> Do you have any thoughts as to what would be preventing the crystal from oscillating?
Plenty. Let's go back to the beginning.
MARGIN TEST
I originally suggested that you MARGIN TEST the crystal. I don't think you've done that. Basically, if the margin is wrong then nothing you can do will be reliable if you don't fix this. I'd like to get my original suggestions out of the way before going on to anything else.
The test is very simple. The Data Sheet for the crystal says the ESR is "60 ohms max". To "margin test" with a margin of "3", replace R1 (the 10 ohm resistor) with 180 ohms. Will it work now? You may need to switch it on and off A LOT, but if it runs at all, it is OK. If it won't run, it has failed the "margin test". Keep reducing the resistor (150, 100, 80, 50 etc) to see what the margin is. If it fails at 180, change the capacitors. Try a SMALLER one on the input to the CPU (EXTAL) as that should increase the gain of the loop.
> but according to what you noted, the 18pF caps and 7pF pin impedance in series should give a load capacitance of ~4pF, correct?
No. Two 18pF in series gives 9pF. Two 7pF in series gives 3.5pF. Those two pairs in parallel give the sum, or 12.5pF. Then R1 and R2 and the pads and tracks on them add more capacitance, as do the crystal pads and all the tracks. You should measure the track capacitance on an unloaded board with a professional meter or bridge.
OSCILLATOR
Now try to find out what the oscillator is doing when it is working, when it isn't, and look for differences.
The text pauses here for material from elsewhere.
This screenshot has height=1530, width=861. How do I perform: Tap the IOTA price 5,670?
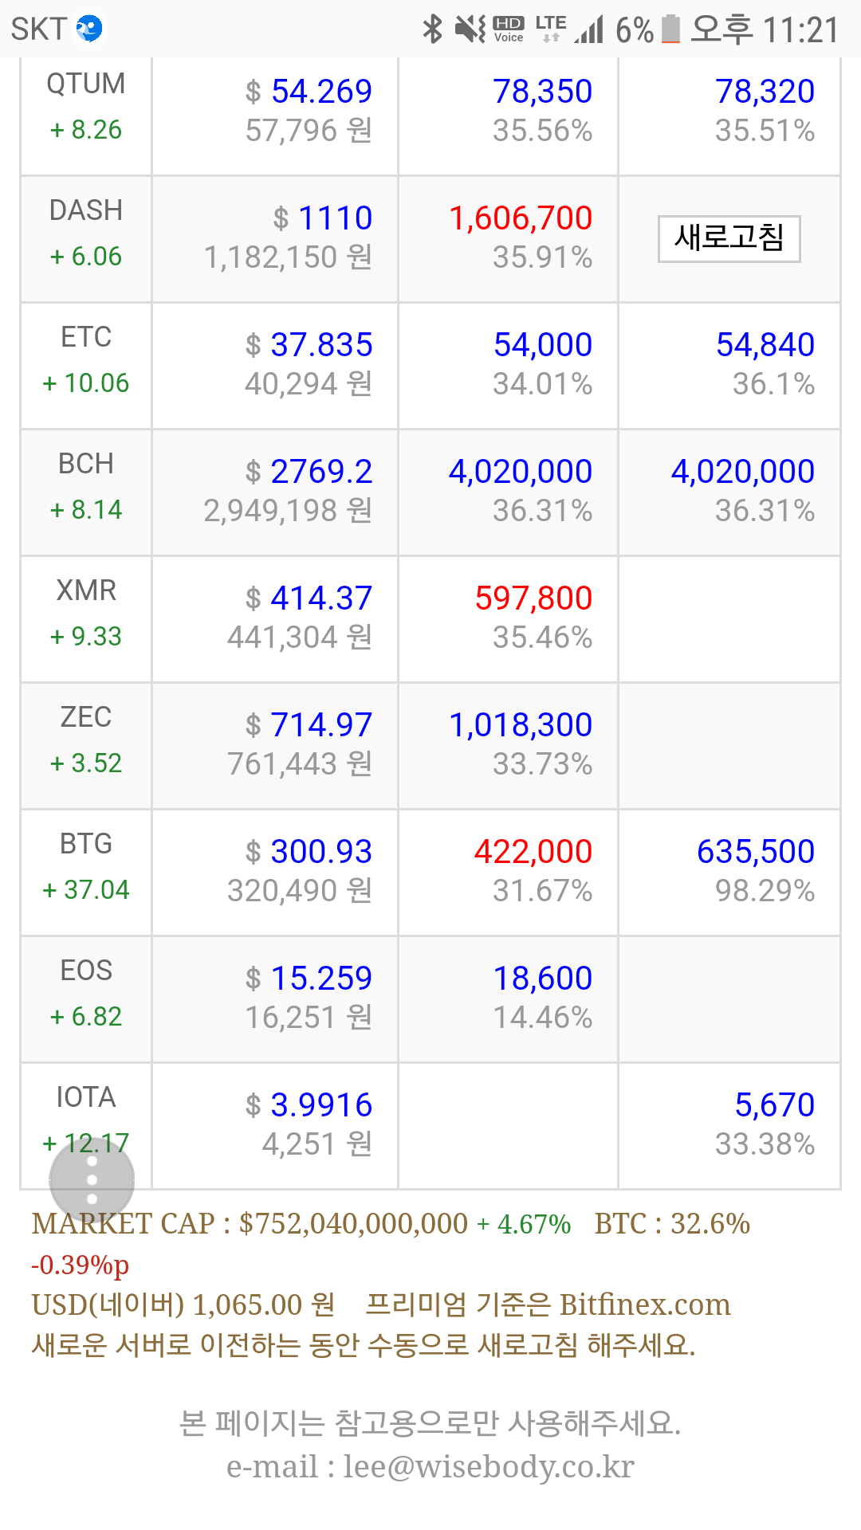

See if you can find a high VOLTAGE oscilloscope probe. One of the ones that goes to 1000V and is 100:1 ratio. The reason to do this is that the normal probes may have a 10MOhm input impedance, but they have pretty high capacitance that will affect the crystal more than you'd want. Otherwise, measure the crystal pins with a normal probe, but use a 1k resistor in series with the probe. You can work out from the frequency and the probe capacitance specs what it will do to the signal. Anyway, I'm more interested in the average voltage on the pins.
So when it is working properly, the average voltage on XTAL and EXTAL should be "in the middle somewhere". When it isn't working - well measure it, think about it and tell me. Either it is trying to oscillate and can't get going, or the oscillator is disabled because the CPU is in the wrong mode somehow.
When it isn't working, see if you can kick it into life by pulling EXTAL up and down a bit by shorting to VDD and VSS via some resistors. That should show if the oscillator is disabled. If that works, try reducing the 1M resistor. That is there to try and get the amplifier "DC Balanced". Theoretically, simple crystal oscillators can't start until there's some NOISE to amplify, that the crystal then filters to its operating frequency. Maybe your power supplies and startup and "too quiet" (very unlikely, this is only theory).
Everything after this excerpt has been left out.